[Opening Supplied records section]

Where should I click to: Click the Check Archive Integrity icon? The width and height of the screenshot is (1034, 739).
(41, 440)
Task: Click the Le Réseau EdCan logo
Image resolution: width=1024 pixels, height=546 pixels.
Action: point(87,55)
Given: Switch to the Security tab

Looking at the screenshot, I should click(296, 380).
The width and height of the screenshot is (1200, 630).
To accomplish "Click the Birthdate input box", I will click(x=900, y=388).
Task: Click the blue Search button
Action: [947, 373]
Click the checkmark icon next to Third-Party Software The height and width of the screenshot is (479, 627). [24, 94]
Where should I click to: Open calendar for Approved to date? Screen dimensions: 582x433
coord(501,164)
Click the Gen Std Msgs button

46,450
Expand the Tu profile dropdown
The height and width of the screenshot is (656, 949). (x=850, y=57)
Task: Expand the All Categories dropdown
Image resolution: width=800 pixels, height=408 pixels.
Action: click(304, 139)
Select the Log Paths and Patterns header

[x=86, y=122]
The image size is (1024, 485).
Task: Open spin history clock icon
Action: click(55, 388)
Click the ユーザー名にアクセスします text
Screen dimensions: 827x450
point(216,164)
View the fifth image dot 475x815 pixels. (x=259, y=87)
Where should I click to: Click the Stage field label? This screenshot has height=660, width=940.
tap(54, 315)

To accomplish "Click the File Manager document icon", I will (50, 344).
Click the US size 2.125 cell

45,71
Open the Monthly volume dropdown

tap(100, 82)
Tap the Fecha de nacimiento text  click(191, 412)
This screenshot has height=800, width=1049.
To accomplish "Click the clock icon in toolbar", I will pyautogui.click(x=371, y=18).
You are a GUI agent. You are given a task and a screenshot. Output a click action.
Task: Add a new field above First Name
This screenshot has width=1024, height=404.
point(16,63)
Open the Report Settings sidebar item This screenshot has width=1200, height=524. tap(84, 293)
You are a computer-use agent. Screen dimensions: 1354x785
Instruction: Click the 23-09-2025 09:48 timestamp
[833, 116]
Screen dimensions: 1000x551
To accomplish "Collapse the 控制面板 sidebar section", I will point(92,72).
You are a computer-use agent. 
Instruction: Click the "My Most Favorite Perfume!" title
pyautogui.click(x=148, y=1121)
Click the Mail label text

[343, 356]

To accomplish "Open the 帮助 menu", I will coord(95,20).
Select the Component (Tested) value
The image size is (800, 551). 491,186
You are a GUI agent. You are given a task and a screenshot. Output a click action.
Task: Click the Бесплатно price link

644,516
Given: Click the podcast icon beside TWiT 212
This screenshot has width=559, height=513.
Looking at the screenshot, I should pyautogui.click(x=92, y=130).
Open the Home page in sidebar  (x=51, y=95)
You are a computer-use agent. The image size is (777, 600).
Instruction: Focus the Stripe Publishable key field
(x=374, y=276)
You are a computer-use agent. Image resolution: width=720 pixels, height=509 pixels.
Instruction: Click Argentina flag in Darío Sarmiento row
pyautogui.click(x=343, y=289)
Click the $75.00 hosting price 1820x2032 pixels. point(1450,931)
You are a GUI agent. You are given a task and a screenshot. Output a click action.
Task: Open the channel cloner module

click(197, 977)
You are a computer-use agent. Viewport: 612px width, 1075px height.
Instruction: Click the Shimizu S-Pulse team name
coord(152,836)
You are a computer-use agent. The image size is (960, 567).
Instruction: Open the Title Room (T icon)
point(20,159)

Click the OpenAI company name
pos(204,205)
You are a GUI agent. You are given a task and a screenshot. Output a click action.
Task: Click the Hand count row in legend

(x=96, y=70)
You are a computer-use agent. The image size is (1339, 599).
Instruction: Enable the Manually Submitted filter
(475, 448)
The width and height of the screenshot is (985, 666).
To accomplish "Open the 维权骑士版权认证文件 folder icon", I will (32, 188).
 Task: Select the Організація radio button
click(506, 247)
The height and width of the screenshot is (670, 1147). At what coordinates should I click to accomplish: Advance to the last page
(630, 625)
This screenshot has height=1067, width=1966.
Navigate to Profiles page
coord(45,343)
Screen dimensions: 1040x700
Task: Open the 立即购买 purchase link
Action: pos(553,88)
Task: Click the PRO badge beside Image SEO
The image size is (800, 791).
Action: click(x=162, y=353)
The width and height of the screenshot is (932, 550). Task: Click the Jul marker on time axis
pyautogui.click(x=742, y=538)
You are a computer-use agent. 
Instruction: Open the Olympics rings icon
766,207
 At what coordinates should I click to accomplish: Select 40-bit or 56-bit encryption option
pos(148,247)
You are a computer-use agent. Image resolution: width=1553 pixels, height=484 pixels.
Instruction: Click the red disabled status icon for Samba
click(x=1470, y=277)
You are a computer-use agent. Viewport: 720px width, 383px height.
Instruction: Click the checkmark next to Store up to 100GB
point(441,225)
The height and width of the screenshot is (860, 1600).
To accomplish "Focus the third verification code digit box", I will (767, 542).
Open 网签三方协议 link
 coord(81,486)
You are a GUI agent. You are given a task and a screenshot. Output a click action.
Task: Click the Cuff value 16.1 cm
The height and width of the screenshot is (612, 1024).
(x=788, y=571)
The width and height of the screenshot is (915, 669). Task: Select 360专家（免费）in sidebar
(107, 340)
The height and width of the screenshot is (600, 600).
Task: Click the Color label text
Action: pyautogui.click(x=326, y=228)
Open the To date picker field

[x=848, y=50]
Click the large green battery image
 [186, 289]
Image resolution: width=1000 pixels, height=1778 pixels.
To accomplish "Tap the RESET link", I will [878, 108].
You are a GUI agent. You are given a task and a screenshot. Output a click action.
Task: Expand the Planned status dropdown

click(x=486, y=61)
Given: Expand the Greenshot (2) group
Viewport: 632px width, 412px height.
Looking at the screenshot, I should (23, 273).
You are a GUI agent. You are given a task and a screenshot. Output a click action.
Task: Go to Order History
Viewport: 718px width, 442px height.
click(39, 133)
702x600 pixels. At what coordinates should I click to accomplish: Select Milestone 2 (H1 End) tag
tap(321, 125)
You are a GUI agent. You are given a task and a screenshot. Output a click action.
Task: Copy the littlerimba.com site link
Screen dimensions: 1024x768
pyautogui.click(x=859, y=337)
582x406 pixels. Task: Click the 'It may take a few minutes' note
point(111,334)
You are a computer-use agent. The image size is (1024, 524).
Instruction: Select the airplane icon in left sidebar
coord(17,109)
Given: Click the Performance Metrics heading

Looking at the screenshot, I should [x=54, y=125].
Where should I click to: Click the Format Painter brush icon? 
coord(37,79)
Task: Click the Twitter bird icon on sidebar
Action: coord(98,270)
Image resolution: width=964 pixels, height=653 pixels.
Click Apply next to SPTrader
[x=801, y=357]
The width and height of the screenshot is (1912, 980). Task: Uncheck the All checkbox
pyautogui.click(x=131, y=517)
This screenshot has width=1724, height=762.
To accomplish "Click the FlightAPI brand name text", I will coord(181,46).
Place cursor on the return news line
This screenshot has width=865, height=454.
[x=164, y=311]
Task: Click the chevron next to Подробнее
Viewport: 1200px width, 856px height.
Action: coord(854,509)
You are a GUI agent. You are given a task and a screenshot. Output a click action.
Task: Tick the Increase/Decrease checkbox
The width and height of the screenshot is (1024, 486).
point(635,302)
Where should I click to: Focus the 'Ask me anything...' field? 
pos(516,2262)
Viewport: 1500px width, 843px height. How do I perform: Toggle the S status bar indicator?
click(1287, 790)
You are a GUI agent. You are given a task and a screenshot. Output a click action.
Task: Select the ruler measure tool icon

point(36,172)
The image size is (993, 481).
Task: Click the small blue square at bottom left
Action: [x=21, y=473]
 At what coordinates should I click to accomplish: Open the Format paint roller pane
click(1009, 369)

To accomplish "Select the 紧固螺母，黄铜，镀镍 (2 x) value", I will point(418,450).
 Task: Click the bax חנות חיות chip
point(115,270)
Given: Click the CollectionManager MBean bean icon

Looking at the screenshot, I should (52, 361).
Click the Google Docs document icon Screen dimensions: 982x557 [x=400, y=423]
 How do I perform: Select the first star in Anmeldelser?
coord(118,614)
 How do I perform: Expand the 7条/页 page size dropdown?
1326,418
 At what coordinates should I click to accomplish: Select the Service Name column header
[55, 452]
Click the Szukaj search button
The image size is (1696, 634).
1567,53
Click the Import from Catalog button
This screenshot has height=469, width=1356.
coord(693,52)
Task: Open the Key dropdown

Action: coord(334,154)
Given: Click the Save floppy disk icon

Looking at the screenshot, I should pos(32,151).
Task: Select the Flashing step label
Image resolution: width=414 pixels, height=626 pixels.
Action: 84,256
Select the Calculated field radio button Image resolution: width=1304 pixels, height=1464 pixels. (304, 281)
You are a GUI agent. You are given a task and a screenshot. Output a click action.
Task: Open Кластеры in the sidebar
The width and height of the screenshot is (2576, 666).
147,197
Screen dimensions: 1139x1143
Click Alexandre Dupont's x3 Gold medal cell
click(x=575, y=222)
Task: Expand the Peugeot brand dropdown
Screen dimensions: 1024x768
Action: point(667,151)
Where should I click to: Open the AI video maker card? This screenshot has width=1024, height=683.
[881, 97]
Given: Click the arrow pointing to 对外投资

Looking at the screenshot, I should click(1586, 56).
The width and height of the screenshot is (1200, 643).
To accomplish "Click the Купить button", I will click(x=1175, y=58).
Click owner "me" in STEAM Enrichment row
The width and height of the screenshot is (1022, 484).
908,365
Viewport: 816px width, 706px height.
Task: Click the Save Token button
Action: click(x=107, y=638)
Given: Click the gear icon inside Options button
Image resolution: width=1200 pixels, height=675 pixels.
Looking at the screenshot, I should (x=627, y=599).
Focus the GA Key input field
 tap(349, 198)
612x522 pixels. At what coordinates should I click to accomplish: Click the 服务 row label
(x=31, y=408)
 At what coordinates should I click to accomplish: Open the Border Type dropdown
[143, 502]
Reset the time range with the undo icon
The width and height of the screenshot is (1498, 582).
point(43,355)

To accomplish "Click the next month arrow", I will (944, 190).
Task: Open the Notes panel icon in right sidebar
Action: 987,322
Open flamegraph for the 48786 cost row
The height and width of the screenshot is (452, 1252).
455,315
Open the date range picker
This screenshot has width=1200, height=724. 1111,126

[Closing Supplied records section]

=== Instructions for the task ===
Reply with exactly the lines above from the one that contains "The width and height of the screenshot is (1200, 643)." through the final line of the material, and with nothing else.

=== Completed task ===
The width and height of the screenshot is (1200, 643).
To accomplish "Click the Купить button", I will click(x=1175, y=58).
Click owner "me" in STEAM Enrichment row
The width and height of the screenshot is (1022, 484).
908,365
Viewport: 816px width, 706px height.
Task: Click the Save Token button
Action: click(x=107, y=638)
Given: Click the gear icon inside Options button
Image resolution: width=1200 pixels, height=675 pixels.
Looking at the screenshot, I should (x=627, y=599).
Focus the GA Key input field
 tap(349, 198)
612x522 pixels. At what coordinates should I click to accomplish: Click the 服务 row label
(x=31, y=408)
 At what coordinates should I click to accomplish: Open the Border Type dropdown
[143, 502]
Reset the time range with the undo icon
The width and height of the screenshot is (1498, 582).
point(43,355)

To accomplish "Click the next month arrow", I will (944, 190).
Task: Open the Notes panel icon in right sidebar
Action: 987,322
Open flamegraph for the 48786 cost row
The height and width of the screenshot is (452, 1252).
455,315
Open the date range picker
This screenshot has width=1200, height=724. 1111,126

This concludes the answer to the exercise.